[START OF DOCUMENT EXCERPT]

DoCurious plans for five growth phases. Each phase determines infrastructure sizing, auto-scaling thresholds, and cost projections.

Phase	Timeline	Total Users	DAU	Schools	Vendors	Avg req/s	Peak req/s
Beta	Months 1--3	500	100	5	10	5	20
Launch	Months 3--6	5,000	1,000	25	50	50	200
Growth	Months 6--12	25,000	5,000	100	200	250	1,000
Scale	Year 2	100,000	20,000	500	500	1,000	5,000
Mature	Year 3+	500,000+	100,000+	2,000+	2,000+	5,000	25,000

Traffic follows a school-driven daily pattern: near-zero overnight, morning ramp at 7--9 AM (school logins, teacher assignments), midday plateau at 9 AM--3 PM (steady school usage), afternoon peak at 3--6 PM (post-school personal usage, TR uploads), moderate evening at 6--10 PM (parent dashboards), then wind-down. Weekdays carry higher traffic than weekends. September and January see onboarding spikes from new school-year starts.

STATUS: PLANNED

Load projections are spec targets. No production traffic data exists yet.

Response Time Targets

Every API endpoint and page transition has latency contracts at three percentiles. These are the numbers the backend must meet and the monitoring system must enforce.

Operation	p50 Target	p95 Target	p99 Target
Page load (initial)	< 1.5s	< 3.0s	< 5.0s
Page load (subsequent / SPA navigation)	< 300ms	< 800ms	< 1.5s
API response (simple read)	< 50ms	< 150ms	< 300ms
API response (complex query)	< 150ms	< 500ms	< 1.0s
Search query	< 100ms	< 200ms	< 500ms
Recommendation feed	< 150ms	< 300ms	< 600ms
Image upload (acknowledgment)	< 200ms	< 500ms	< 1.0s
Image processing (async)	< 5s	< 15s	< 30s
Notification delivery (in-app)	< 500ms	< 1.0s	< 2.0s
Email delivery (to ESP)	< 2s	< 5s	< 10s

STATUS: PLANNED

These targets are engineering contracts. No backend exists to measure against them.

Web Vitals Targets

Frontend performance is measured against Core Web Vitals. These targets align with Google's "Good" thresholds and ensure the app feels fast on school Chromebooks and budget phones alike.

Metric	Target	What It Measures
LCP (Largest Contentful Paint)	< 2.5s	When main content loads
FID (First Input Delay)	< 100ms	Responsiveness to first interaction
CLS (Cumulative Layout Shift)	< 0.1	Visual stability — no layout jank
TTFB (Time to First Byte)	< 600ms	Server response time
FCP (First Contentful Paint)	< 1.8s	When first content appears on screen

Availability Targets

Metric	Target
Uptime	99.9% (8.7 hours downtime/year max)
Planned maintenance window	< 2 hours/month, scheduled outside school hours
Mean time to detect (MTTD)	< 5 minutes
Mean time to recover (MTTR)	< 1 hour (critical), < 4 hours (non-critical)

[END OF DOCUMENT EXCERPT]
[START OF SUPPLIED MATERIAL]

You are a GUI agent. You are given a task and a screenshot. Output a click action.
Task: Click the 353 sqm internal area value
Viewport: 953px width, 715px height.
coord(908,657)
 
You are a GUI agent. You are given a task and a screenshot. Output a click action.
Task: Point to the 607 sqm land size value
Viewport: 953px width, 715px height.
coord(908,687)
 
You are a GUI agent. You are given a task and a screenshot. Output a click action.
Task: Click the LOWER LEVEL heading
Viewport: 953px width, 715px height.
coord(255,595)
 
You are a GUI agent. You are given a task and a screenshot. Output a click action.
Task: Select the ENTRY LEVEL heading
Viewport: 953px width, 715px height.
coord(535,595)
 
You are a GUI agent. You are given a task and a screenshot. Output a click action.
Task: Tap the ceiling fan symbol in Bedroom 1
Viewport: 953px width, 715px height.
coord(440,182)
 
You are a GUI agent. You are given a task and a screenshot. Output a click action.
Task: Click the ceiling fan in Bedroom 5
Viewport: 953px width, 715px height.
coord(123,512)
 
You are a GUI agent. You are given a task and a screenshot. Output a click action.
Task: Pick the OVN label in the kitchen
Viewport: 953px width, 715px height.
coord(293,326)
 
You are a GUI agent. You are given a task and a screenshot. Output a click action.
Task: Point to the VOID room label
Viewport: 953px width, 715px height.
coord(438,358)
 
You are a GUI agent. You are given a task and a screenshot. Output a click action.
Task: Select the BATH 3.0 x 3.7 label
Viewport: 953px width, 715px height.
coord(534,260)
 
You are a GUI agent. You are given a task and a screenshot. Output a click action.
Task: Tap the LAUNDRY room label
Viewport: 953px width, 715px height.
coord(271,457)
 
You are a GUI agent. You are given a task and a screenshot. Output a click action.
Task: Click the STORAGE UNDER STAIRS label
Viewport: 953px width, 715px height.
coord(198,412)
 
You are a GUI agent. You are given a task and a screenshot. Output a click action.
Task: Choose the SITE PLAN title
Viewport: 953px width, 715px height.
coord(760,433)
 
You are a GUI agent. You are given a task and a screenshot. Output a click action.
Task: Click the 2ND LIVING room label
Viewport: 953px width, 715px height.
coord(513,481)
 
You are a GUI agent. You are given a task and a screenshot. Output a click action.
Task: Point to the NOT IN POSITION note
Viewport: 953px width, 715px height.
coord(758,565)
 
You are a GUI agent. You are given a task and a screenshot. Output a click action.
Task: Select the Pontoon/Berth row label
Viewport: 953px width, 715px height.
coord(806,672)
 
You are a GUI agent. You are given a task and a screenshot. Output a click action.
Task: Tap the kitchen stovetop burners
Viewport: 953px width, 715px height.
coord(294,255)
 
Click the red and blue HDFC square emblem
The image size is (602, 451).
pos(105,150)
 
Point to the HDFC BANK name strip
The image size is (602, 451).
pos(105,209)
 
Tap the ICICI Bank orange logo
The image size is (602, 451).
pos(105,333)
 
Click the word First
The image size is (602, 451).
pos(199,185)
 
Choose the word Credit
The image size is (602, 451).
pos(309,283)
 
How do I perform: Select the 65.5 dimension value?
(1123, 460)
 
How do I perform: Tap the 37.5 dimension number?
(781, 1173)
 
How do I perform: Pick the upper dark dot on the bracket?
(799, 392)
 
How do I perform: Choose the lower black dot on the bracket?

[END OF SUPPLIED MATERIAL]

DIRECTIVE
Reproduce word for word the stretch of the DoCurious load planning text that opens with "These targets are" and closes with "budget phones alike.".

SOLUTION TO THIS PROBLEM
These targets are engineering contracts. No backend exists to measure against them.

Web Vitals Targets

Frontend performance is measured against Core Web Vitals. These targets align with Google's "Good" thresholds and ensure the app feels fast on school Chromebooks and budget phones alike.